**FRAGMENTO DE PÁGINA**.
* * * * * * * * *

Hay libros y libros, libros que puedes recomendar a mucha gente y otros que te reservas porque son objetos extraños que nunca abandonarías alegremente en un parque. Hay libros que te marcan de manera consciente y otros que te dejan una señal imperceptible que se enquista con el tiempo y no sabes bien si constituyen una enfermedad o un rencor. En julio de 2004 leí Los detectives salvajes, de Roberto Bolaño, y aún tengo esa cicatriz sin cerrar del todo. Quizá los calores del verano no fuesen buena compañía para una lectura densa, compleja, muy técnica; quizá acompañar una oposición con una novela tan ambiciosa fue exigirme demasiado, incluso terminarla a toda costa con la satisfacción de haberla superado, la novela y la oposición. El caso es que la lectura de este novelón de Bolaño, que muchos han comparado con Rayuela, con el Ulises y hasta con el Quijote, me resultó bastante inquietante, me dejó con la vaga sensación de que me había perdido algo, de que tendría que haber dedicado más atención a la letra pequeña. Ya me había pasado con Rayuela, también leída en un mes de julio. Puede que el problema sea ese, que hay libros que no se deben leer en verano, aunque sean tochos.

* * * * * * * * *

**MATERIAL PROPORCIONADO**.
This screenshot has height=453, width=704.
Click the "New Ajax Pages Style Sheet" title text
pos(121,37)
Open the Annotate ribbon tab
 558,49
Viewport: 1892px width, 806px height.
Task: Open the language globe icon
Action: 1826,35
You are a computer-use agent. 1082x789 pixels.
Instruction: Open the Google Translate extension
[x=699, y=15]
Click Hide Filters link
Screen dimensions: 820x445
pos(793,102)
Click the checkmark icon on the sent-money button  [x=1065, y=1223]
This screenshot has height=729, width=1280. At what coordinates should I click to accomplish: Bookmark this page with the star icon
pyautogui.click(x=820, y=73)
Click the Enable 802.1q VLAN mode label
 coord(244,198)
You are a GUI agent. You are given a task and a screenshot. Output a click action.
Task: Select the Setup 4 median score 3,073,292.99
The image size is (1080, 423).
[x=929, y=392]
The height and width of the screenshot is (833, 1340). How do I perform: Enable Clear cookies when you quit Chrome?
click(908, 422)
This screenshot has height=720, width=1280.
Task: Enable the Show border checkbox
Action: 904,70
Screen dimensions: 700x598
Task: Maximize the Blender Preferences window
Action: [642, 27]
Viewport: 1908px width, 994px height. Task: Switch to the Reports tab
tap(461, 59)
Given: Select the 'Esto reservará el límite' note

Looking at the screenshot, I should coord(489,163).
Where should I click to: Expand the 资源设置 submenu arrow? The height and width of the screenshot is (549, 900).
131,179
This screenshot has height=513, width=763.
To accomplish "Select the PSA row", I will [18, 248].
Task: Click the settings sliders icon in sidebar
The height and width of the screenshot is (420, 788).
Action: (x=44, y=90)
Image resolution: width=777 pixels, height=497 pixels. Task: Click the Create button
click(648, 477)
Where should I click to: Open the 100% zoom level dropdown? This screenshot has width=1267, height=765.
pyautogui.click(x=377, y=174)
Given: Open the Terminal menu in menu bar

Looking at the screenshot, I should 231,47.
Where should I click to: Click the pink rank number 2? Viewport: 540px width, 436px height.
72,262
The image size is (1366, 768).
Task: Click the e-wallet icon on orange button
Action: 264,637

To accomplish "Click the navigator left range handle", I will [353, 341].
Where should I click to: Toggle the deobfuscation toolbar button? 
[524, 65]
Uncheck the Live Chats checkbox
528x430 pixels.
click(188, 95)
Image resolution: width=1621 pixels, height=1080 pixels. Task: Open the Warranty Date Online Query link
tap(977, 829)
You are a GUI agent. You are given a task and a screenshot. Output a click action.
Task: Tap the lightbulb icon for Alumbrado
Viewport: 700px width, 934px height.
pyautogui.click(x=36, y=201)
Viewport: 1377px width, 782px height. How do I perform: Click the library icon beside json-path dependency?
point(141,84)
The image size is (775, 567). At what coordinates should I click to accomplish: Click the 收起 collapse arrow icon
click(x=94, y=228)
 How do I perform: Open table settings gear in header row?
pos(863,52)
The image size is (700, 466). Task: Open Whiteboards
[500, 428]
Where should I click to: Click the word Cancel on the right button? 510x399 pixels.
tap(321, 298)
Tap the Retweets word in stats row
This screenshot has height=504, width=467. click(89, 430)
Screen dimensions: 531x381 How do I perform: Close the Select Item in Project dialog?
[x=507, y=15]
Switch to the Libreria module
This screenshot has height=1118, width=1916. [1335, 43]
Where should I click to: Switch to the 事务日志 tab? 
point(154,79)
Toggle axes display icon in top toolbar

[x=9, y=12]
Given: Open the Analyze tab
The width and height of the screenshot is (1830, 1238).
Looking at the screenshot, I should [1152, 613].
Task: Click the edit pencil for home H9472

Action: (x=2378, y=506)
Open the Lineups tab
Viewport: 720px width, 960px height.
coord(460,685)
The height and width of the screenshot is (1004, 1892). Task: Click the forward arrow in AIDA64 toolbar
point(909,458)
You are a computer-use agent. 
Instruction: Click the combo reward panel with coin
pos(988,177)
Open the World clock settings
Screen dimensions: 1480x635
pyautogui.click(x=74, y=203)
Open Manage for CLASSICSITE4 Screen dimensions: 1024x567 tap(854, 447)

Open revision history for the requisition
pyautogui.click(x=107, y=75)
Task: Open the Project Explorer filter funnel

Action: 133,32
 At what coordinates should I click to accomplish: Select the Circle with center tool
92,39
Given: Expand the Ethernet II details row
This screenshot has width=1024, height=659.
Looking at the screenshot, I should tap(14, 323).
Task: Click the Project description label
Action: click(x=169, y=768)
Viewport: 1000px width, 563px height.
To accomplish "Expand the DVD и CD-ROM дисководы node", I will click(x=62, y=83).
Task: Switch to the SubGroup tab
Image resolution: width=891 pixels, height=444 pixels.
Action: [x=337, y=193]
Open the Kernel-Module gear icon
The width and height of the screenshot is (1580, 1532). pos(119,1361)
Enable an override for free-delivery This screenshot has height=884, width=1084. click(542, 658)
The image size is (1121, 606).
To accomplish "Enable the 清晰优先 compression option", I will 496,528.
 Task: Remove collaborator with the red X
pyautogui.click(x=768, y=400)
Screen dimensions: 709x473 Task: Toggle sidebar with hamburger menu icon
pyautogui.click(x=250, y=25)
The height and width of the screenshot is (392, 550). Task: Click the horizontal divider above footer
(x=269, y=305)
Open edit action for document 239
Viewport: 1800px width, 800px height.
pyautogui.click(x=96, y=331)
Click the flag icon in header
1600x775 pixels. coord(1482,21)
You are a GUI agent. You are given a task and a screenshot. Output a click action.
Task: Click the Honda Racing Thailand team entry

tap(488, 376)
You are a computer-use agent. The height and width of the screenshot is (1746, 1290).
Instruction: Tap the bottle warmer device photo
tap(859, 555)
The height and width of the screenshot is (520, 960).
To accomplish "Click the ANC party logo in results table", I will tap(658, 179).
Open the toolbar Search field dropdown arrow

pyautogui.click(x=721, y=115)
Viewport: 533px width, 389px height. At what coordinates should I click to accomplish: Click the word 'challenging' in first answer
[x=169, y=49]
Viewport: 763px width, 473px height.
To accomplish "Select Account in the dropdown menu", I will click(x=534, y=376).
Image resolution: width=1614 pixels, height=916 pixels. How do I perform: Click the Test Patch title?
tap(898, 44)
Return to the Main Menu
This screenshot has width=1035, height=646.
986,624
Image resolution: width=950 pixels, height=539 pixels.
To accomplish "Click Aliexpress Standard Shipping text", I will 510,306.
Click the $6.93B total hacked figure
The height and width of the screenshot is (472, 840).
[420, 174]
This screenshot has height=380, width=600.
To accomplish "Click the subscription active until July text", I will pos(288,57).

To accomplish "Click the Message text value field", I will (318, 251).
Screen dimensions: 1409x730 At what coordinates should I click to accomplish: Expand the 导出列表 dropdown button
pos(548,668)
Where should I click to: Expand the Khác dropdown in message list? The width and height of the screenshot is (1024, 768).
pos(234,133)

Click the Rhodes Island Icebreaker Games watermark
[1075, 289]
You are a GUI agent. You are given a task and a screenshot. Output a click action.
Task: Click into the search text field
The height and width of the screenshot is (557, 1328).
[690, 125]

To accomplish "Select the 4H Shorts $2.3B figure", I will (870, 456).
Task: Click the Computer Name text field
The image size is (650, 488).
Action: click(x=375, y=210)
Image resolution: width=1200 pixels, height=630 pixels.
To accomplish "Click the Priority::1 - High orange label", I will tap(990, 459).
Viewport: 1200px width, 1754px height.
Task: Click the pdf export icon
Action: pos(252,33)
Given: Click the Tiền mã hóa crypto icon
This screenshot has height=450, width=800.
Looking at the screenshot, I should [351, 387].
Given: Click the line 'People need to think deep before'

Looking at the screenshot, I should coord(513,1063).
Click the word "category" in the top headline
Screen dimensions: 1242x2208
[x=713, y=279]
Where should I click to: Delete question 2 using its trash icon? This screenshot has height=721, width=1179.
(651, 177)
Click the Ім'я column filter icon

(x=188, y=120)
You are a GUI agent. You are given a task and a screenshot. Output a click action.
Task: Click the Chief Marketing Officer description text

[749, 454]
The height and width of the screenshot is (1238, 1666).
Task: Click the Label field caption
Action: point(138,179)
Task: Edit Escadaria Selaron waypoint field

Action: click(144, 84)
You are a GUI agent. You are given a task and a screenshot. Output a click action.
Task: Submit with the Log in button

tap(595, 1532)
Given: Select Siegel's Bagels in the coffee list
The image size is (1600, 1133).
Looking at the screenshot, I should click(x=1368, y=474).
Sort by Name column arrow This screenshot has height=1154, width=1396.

* * * * * * * * *

Continúa el texto sobre la lectura de Los detectives salvajes a partir de su última oración.

**LA RESPUESTA**.
En resumen, Los detectives salvajes acabó siendo uno de esos libros que llamé rarilargos, porque encajan en la categoría de que solo se pueden recomendar a lectores de confianza, si es que no quieres perder amigos. Sé que algún día volveré a esta novela, con tiempo y con un sofá cómodo, para disfrutar de la buena literatura, porque después de aquello he leído varias novelas de Bolaño (gracias, Lu, por las recomendaciones de una experta) y estoy seguro de que merecerá la pena revisitarlo.
Para los que quieran aplazar esa lectura, en esta sesquidécada les dejo otra recomendación de aquel mes, algo más llevadero pero también de calidad: Mi Ántonia, de Willa Cather, una novela de 1918 ambientada en la América de los pioneros, que tal vez sea muy oportuna para desmontar los discursos contra la inmigración de ciertos políticos actuales.